EXTRACTED TEXT
AFTER exhorting people to “watch and pray” and to engage in “communal action” to get to the truth of recent allegations of what they call as “scandalous and shady government deals that offend the common good and serve only personal, family and group interests,” the country’s Catholic bishops stopped short, as they did in 2005, of calling for the resignation of Gloria Macapagal-Arroyo.
Instead, the Catholic Bishops’ Conference of the Philippines (CBCP), in a pastoral statement released yesterday, urged Arroyo to take the lead in combating corruption, whose continuing culture “from the top to the bottom of our social and political ladder” it strongly condemned. The bishops’ position somehow echoed the sentiments of former socioeconomic planning secretary Romulo Neri during a Malacañang press conference last week trusting her to lead the whole reform process in government.
The call expectedly elicited sharp criticisms of being “absurd” and “weak” from lawmakers, civil-society organizations, business, religious, and youth groups demanding that Arroyo resign amid revelations in the Senate inquiry implicating her and the First Gentleman in the allegedly anomalous $329-million national broadband network (NBN) project awarded to the Chinese firm, ZTE Corporation.
It, however, drew a welcome sigh of relief from Malacañang. Press Secretary Ignacio Bunye immediately issued a statement thanking the CBCP for “not succumbing to the propaganda of rabid oppositionists who are bent on overturning the gains of our strong economy.”
Nonetheless, the CBCP also called on the Arroyo government to abolish Executive Order 464 so that those “who might have knowledge of any corruption in branches of government, may be free to testify before the appropriate investigating bodies.”
In recommending the abolition of EO 464, the CBCP hopes that this would allow the President’s subordinates to “reveal any corrupt acts, particularly about the ZTE-NBN deal, without being obstructed in their testimony no matter who is involved.”
EO 464 requires Cabinet members, police and military generals, senior national security officials, and “such other officers as may be determined by the President” to first seek her approval before appearing before any inquiry of the Senate or the House of Representatives.
Arroyo issued the order last September 2005, as two military officers appeared before the Senate Committee on National Defense which began hearings on the “Hello, Garci” scandal and allegations that the President committed fraud in the May 2004 elections.
EO 464 was immediately branded unconstitutional by lawyers’ groups. The Supreme Court declared the order partially void in April 2006, ruling that Congress may compel the appearance of executive officials before inquiries conducted in aid of legislation. It also denied the government’s appeal to reverse its decision.
Former socioeconomic planning secretary Romulo Neri, however, invoked executive privilege during the Senate hearing on the NBN scandal when asked to elaborate on his conversations with the President.
This is not the first time that the CBCP has been rapped for refusing to demand Arroyo’s resignation. In 2005, in the wake of the “Hello, Garci” scandal, the CBCP could only issue an appeal for sobriety. In 2006, it also said that impeachment was not the means for establishing the truth about allegations of electoral fraud and corruption against Arroyo. That same year, however, the CBCP also spoke out against the government’s charter-change campaign, saying that it was motivated by “self-serving interests.”

EXERCISE DETAILS
Extend the text about the Catholic bishops' statement on corruption and President Arroyo, picking up after its last sentence. The data that comes after this text has no connection to it.

RECORDS PROVIDED
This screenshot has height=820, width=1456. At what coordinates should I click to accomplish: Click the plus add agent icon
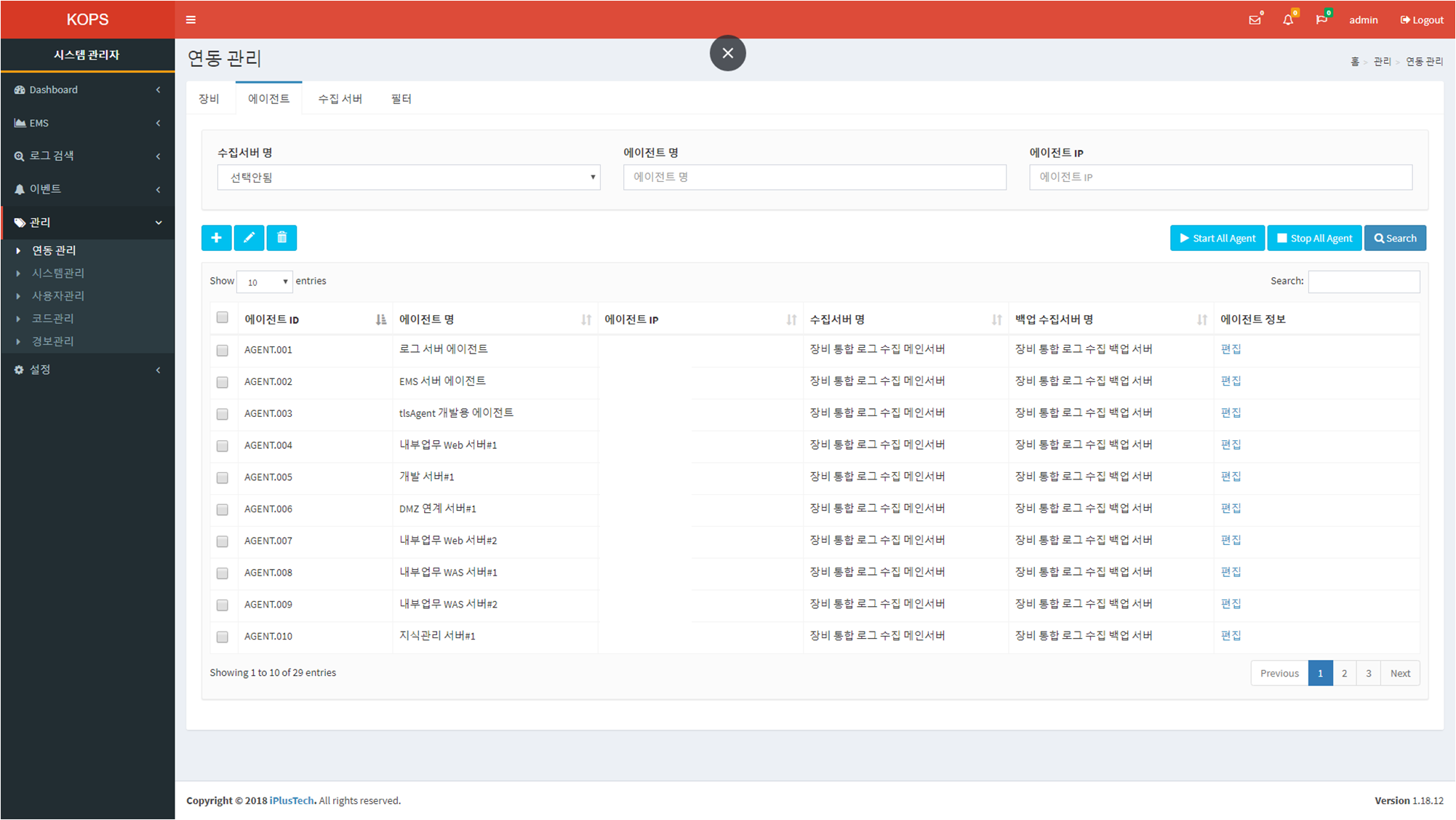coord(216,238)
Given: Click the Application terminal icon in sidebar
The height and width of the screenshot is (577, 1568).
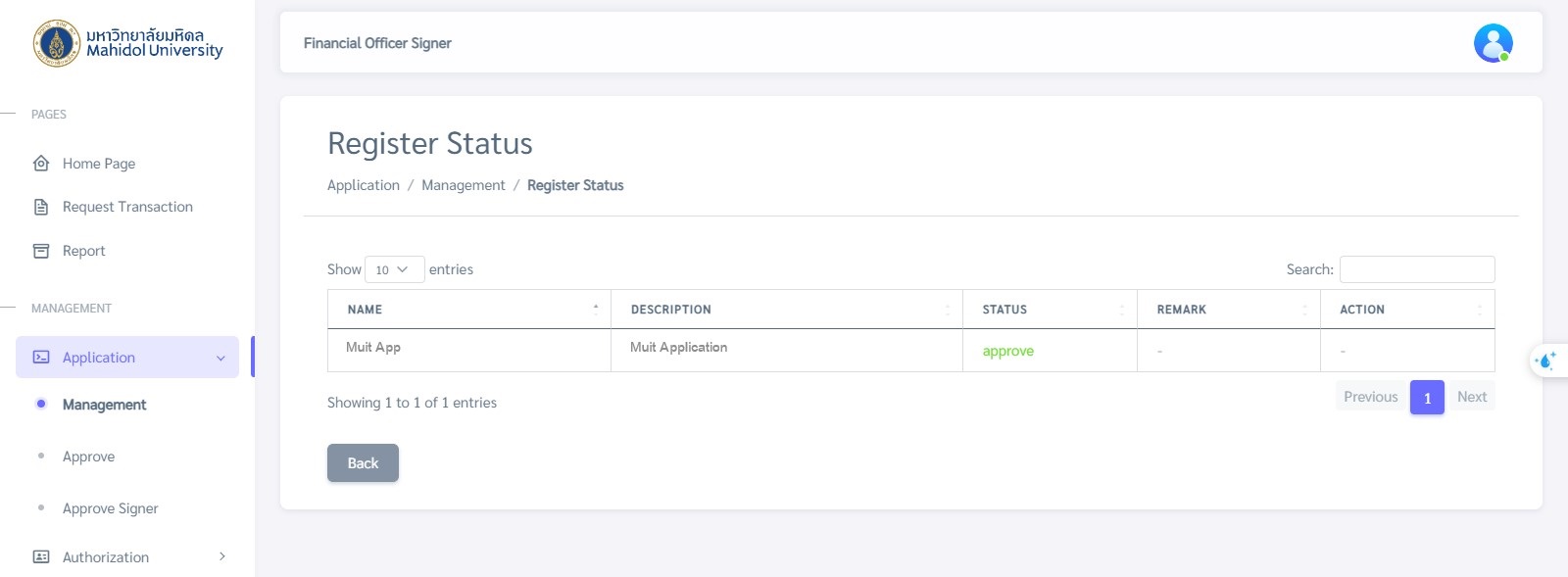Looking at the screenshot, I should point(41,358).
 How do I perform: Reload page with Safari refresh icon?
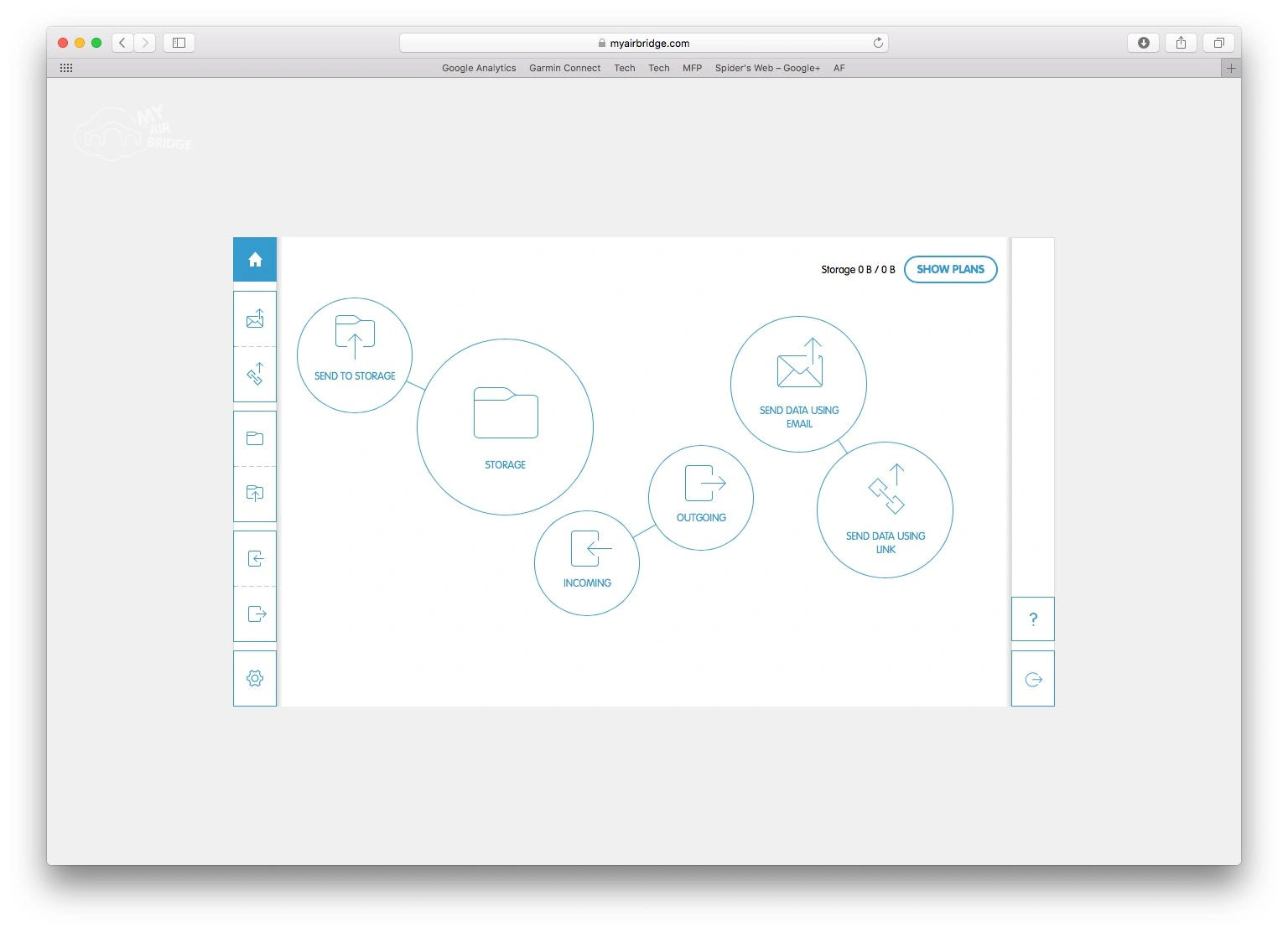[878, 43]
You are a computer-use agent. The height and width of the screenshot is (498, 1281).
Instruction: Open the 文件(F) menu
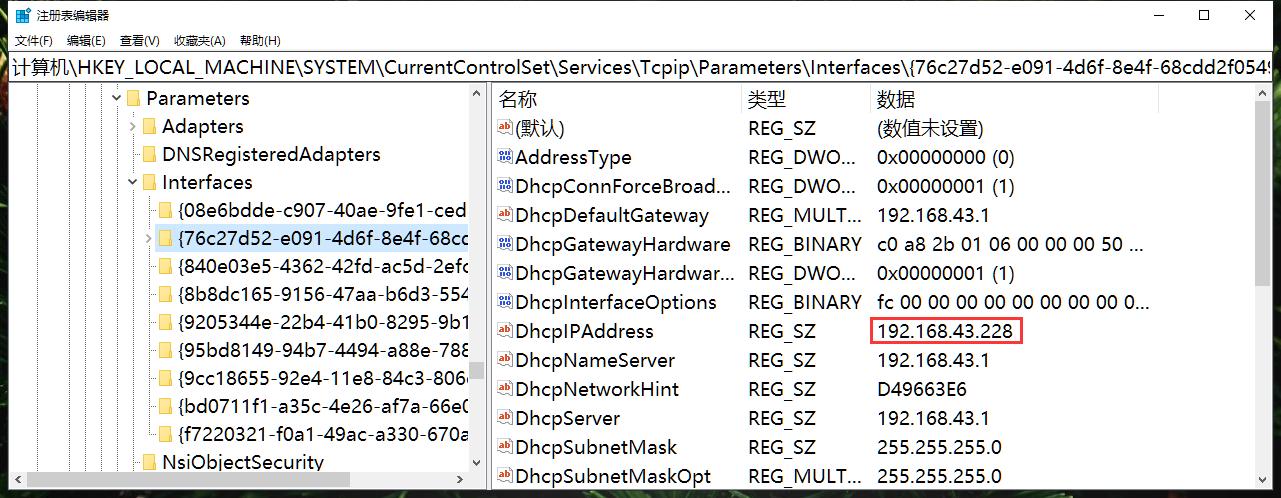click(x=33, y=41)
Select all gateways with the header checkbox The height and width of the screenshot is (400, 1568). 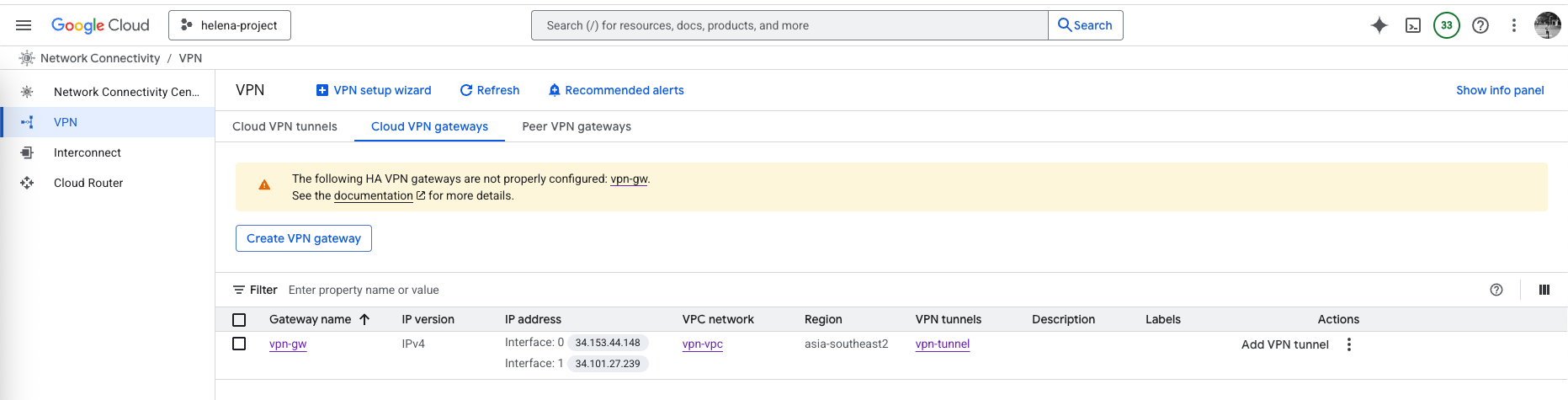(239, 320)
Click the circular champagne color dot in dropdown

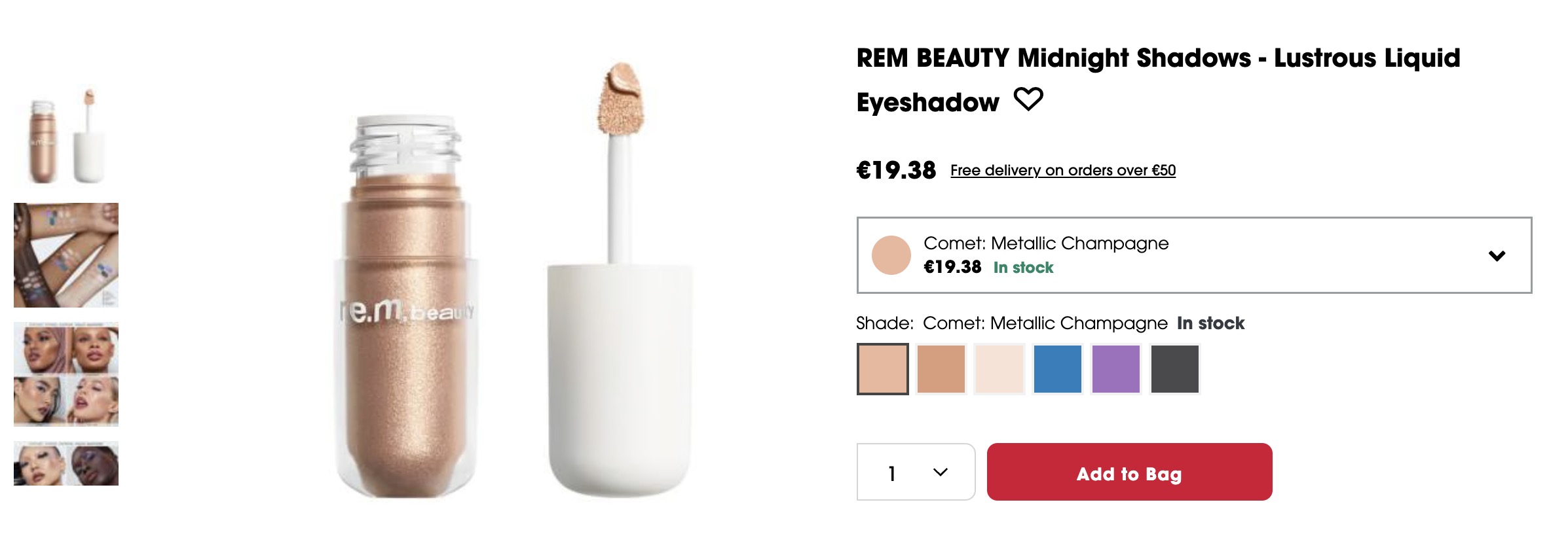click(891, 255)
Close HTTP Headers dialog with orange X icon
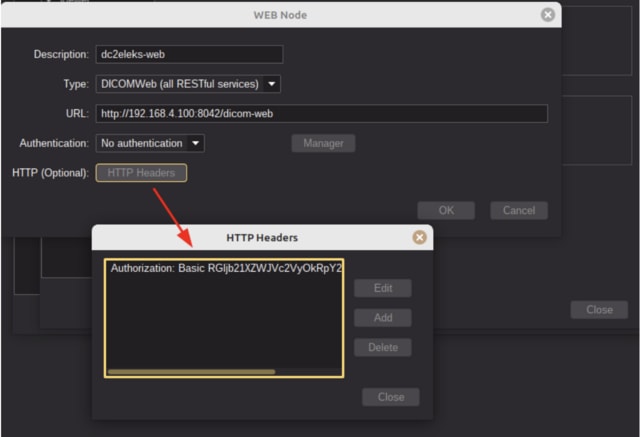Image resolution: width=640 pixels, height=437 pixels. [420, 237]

EXERCISE OUTPUT
The CBCP has also responded to recent issues that hounded the Arroyo government. It asked where the restorative justice was in former President Joseph Estrada’s pardon and called for clemency to be extended to other prisoners. It also supported a Senate inquiry into allegations of cash gifts distributed by the Palace, and recommended personal reformation in response to the continuing scandals that plagued the country.
In its latest pastoral statement, the CBCP also appealed to senators and the Ombudsman to use their powers of inquiry into alleged corruption cases for the common good, and called on the media to be a positive resource of seeking truth and combating corruption.
“We are convinced that the search for truth in the midst of charges and allegations must be determined and relentless, and that the way to truth and integrity must be untrammeled, especially at the present time when questions about the moral ascendancy of the present government are being raised,” the CBCP said.
For groups like the Black and White Movement though, the CBCP has chosen to be “irrelevant.” The group said the bishops’ “diluted and muted statement has made them akin to toothless tigers, fast becoming irrelevant to the times.”
A dismayed Leah Navarro said many groups have responded to the Church’s call to seek the truth and be more vigilant. “We’ve been vigilant for a long time. Many of our groups have been vigilant for the last two and a half years. Ano pa ang gusto nila (What more do they need)?” she said on ABS-CBN’s morning show, Umagang kay Ganda, early today.
But there are others who see the bishops’ call differently. By putting itself as “the cart after the horse,” political analyst Ramon Casiple pointed out that the CBCP has sidestepped its possible moral leadership on the matter of addressing the key action of calling for Arroyo’s resignation. This, he said, sends the message that “it will only act decisively when the people themselves — on their own — acted decisively towards this end.”
Senate Majority Leader Francis Pangilinan said the bishops’ statement is a signal to the people that they should not solely rely on the Church to effect change in governance and leadership in the country. “We cannot expect the Church to solve the country’s political problems. We cannot expect the Church to spearhead political reforms. This will have to come from a new breed of political leaders together with a new breed of active citizens. For us in the political sector to expect the Church to lead in reforming our politics is to admit that we ourselves cannot lead. ”
Read the CBCP pastoral statement below:
Seeking the Truth, Restoring Integrity
Beloved People of God:
Greetings in the peace of the Lord!
Today in the midst of restlessness and confusion, we come to you as pastors, for that is our precise role. We do not come as politicians whose vocation it is to order society towards the common good. Our message contributes to the flourishing of a democracy which must not be built only on political formulae.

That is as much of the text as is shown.